== Task description ==
Leaving out every picture, transcribe the lines from the line that contains "Select the Same as source radio button" to the end of the entries below, both ends included.

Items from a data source
◇ ◇ ◇

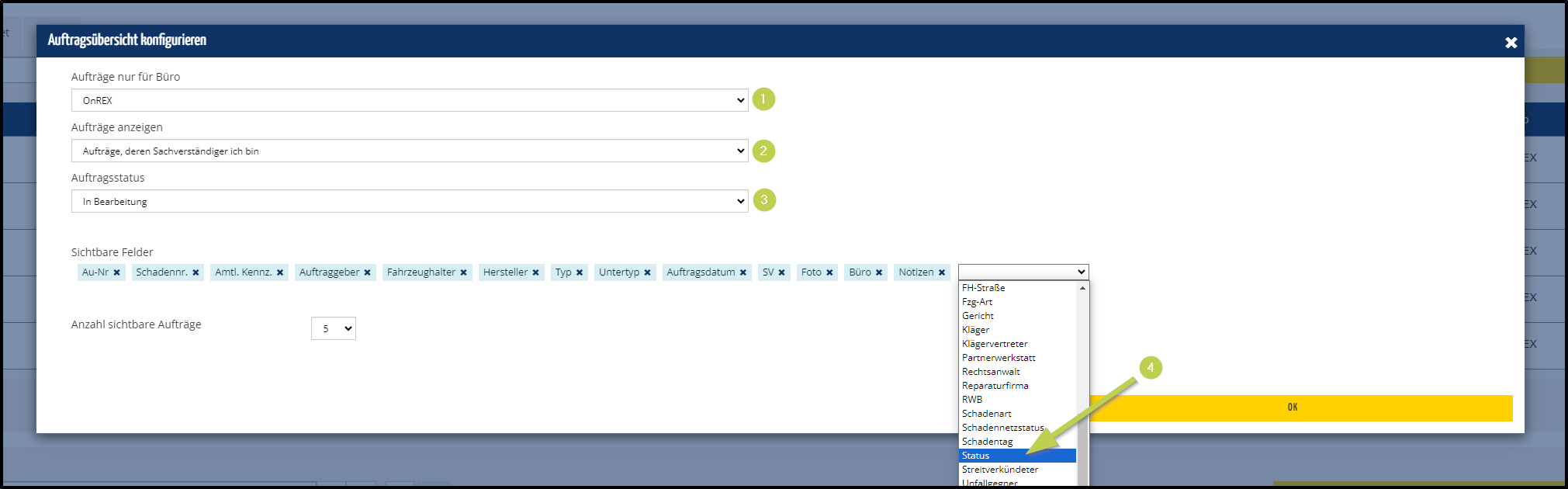The height and width of the screenshot is (489, 1568).
Task: Close the Auftragsübersicht konfigurieren dialog
Action: point(1511,43)
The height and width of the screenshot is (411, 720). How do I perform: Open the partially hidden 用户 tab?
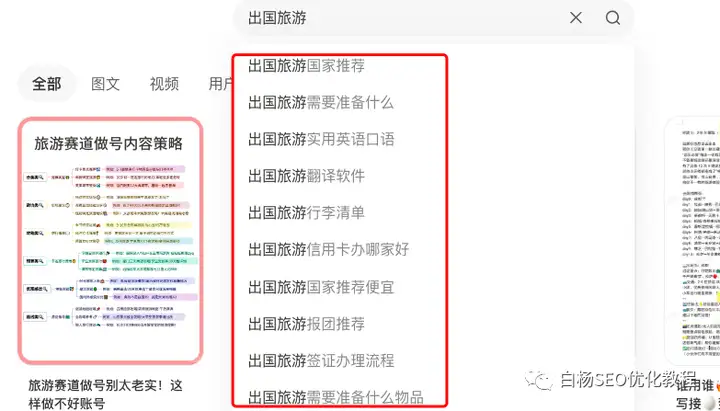pyautogui.click(x=221, y=84)
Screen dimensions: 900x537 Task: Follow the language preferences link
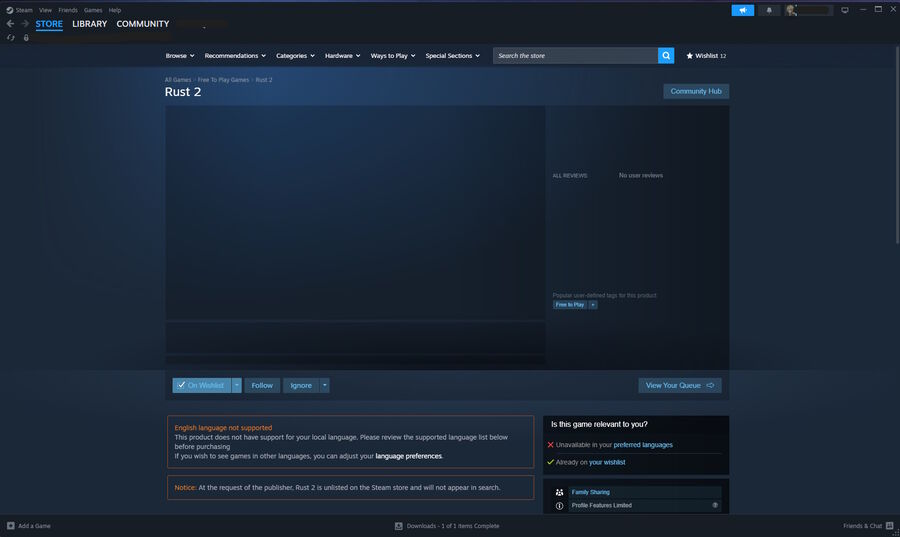click(x=408, y=456)
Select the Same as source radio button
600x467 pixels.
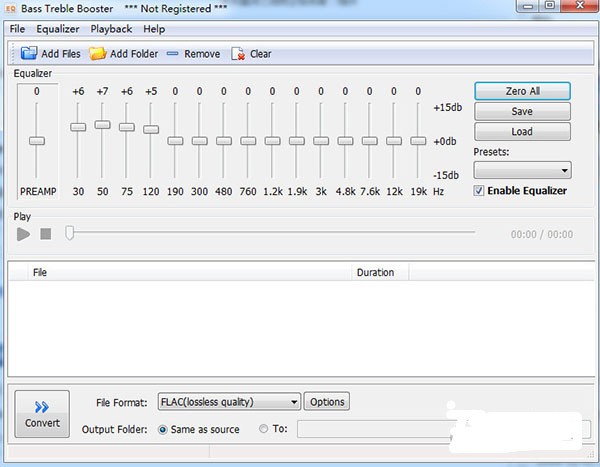(163, 430)
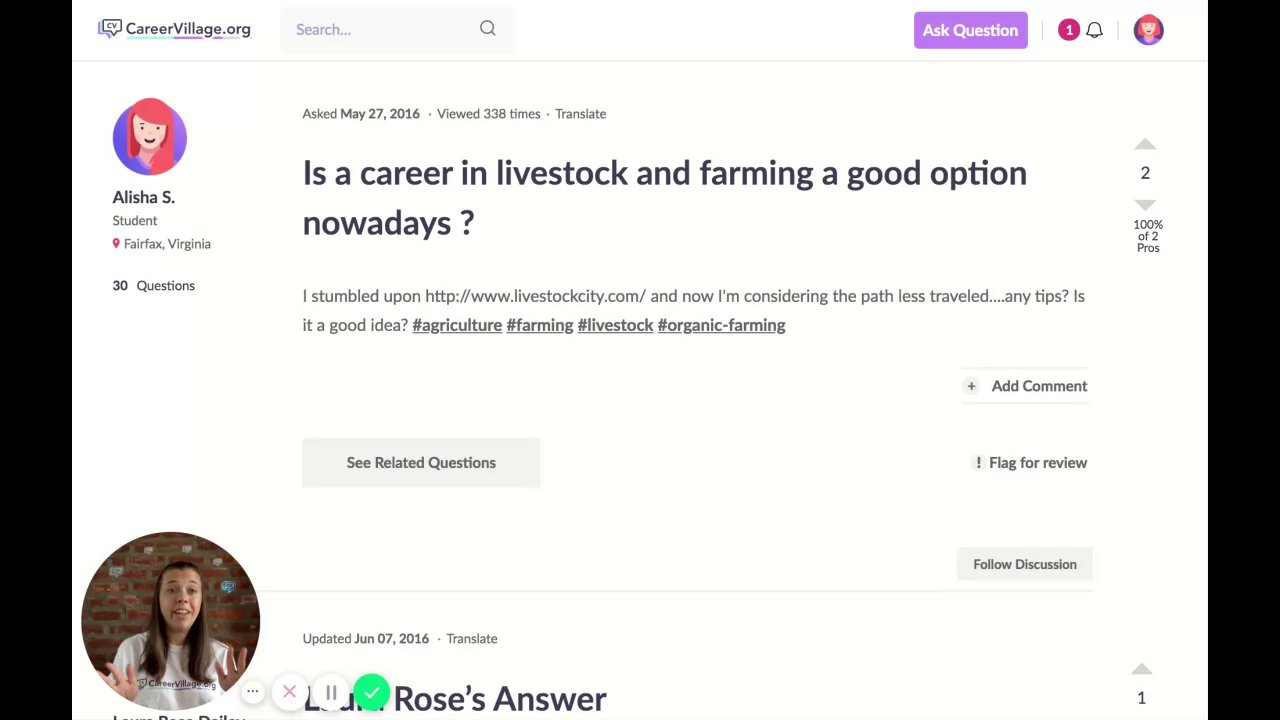Image resolution: width=1280 pixels, height=720 pixels.
Task: Click See Related Questions button
Action: click(x=421, y=463)
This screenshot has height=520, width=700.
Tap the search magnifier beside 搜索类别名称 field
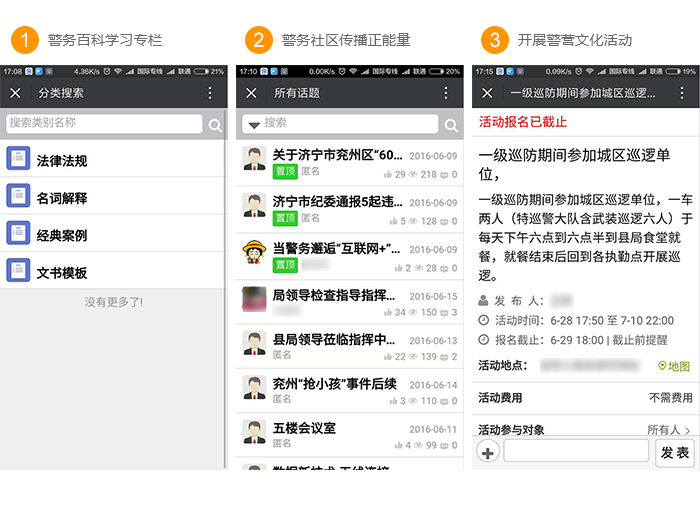pyautogui.click(x=215, y=125)
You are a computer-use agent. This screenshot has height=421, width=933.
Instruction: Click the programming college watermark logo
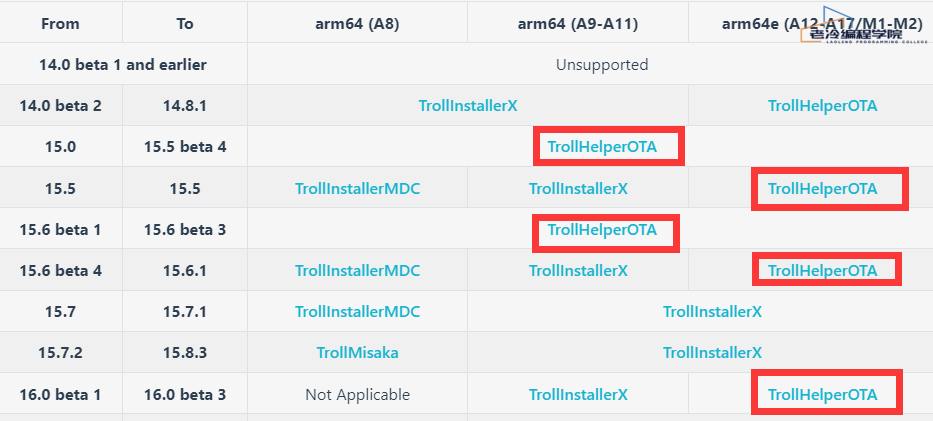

◇ ◇ ◇

== Response to this exercise ==
Select the Same as source radio button
600x467 pixels.
(163, 430)
Image resolution: width=1280 pixels, height=720 pixels.
Task: Click See Related Questions button
Action: click(x=421, y=463)
This screenshot has height=520, width=700.
Tap the search magnifier beside 搜索类别名称 field
pyautogui.click(x=215, y=125)
You are a computer-use agent. This screenshot has height=421, width=933.
Instruction: Click the programming college watermark logo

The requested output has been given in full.